DATA FOR ANALYSIS START
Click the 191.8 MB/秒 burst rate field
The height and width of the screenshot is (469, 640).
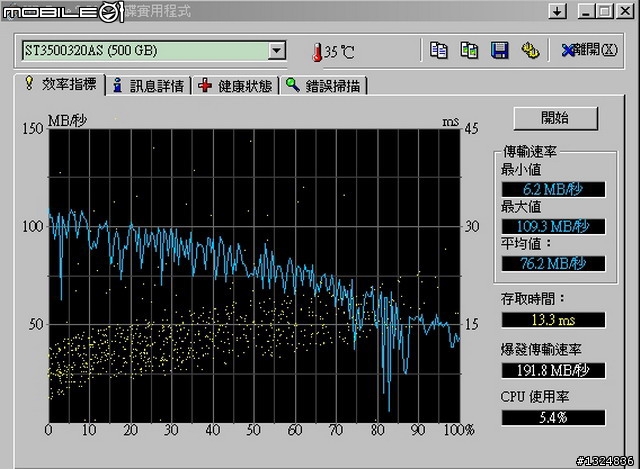[x=553, y=371]
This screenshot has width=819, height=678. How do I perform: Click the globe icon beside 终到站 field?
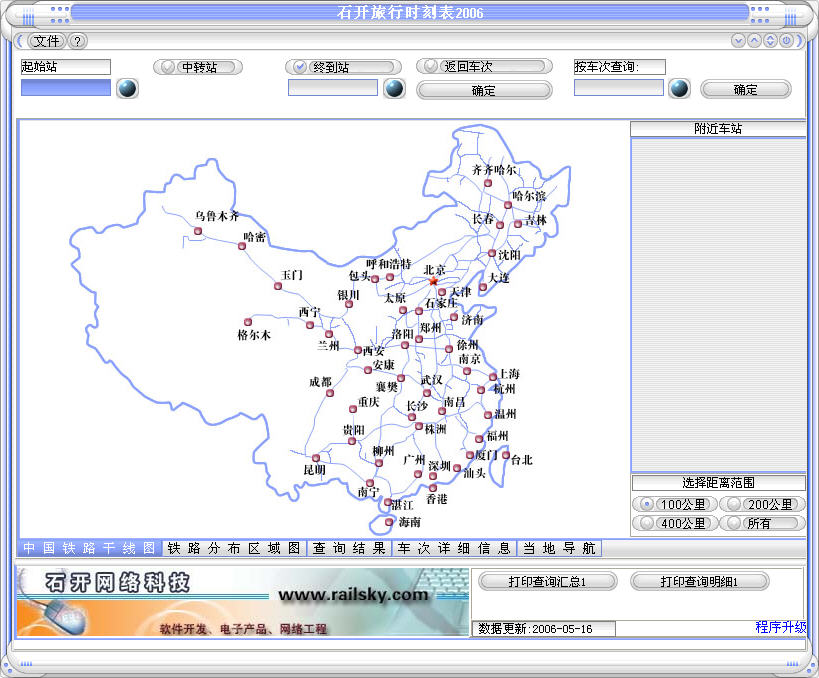[x=394, y=88]
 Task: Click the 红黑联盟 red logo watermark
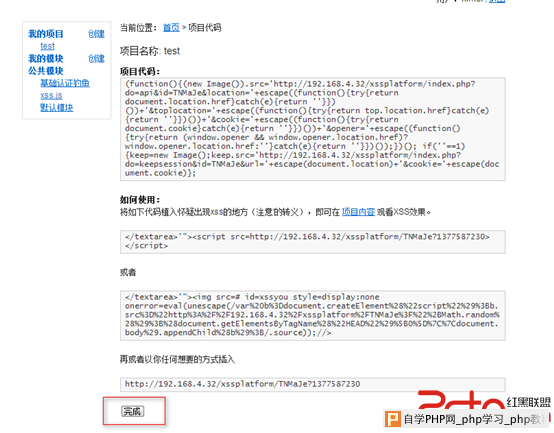[484, 401]
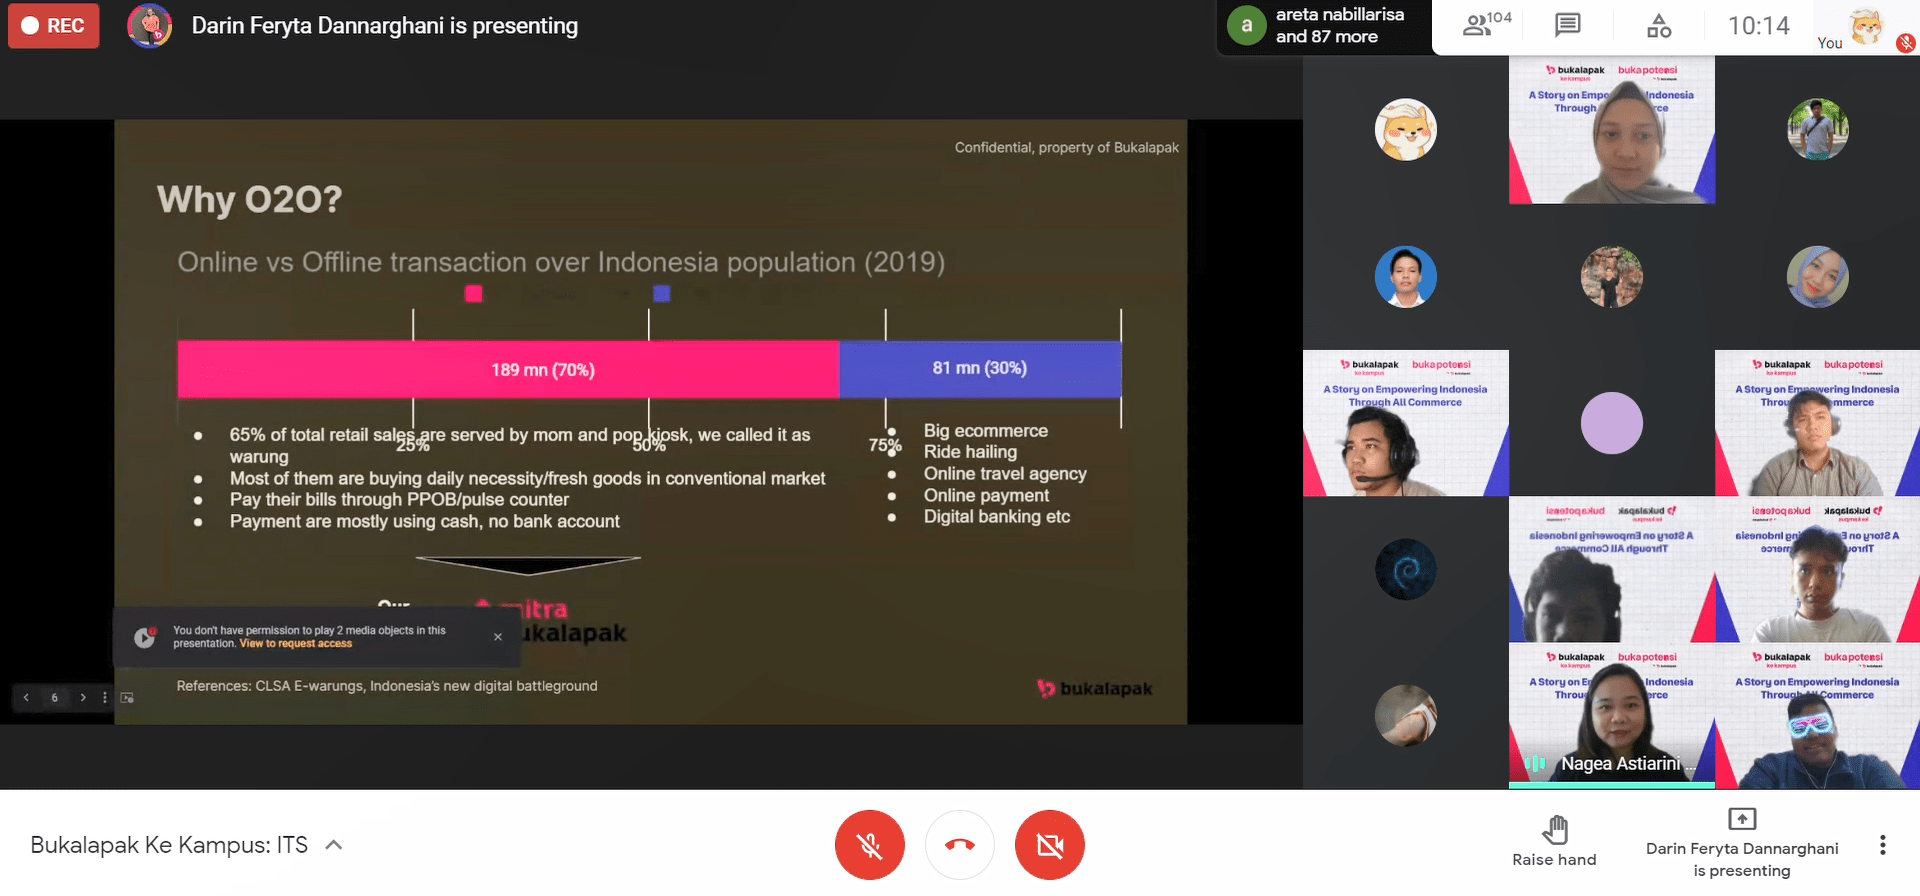Open slide options vertical dots menu

pos(105,698)
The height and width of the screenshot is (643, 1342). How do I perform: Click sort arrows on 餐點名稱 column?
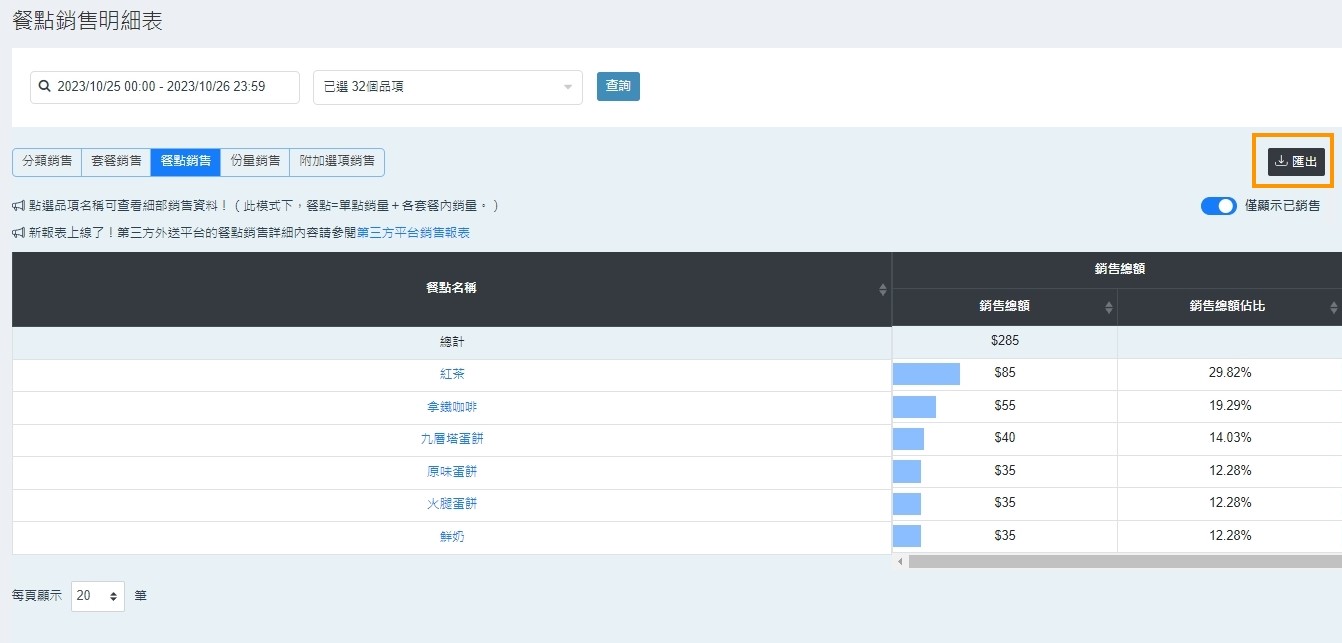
DATA FOR ANALYSIS END
WHAT THE TASK ASKS » Nothing but the lines from the one containing "Task: Click the 红黑联盟 red logo watermark" through the end of the listing should be written out, each exactly, and pictures must be left out.

RESPONSE TO THE EXERCISE »
 Task: Click the 红黑联盟 red logo watermark
[484, 401]
Open slide options vertical dots menu

pos(105,698)
The height and width of the screenshot is (643, 1342). How do I perform: Click sort arrows on 餐點名稱 column?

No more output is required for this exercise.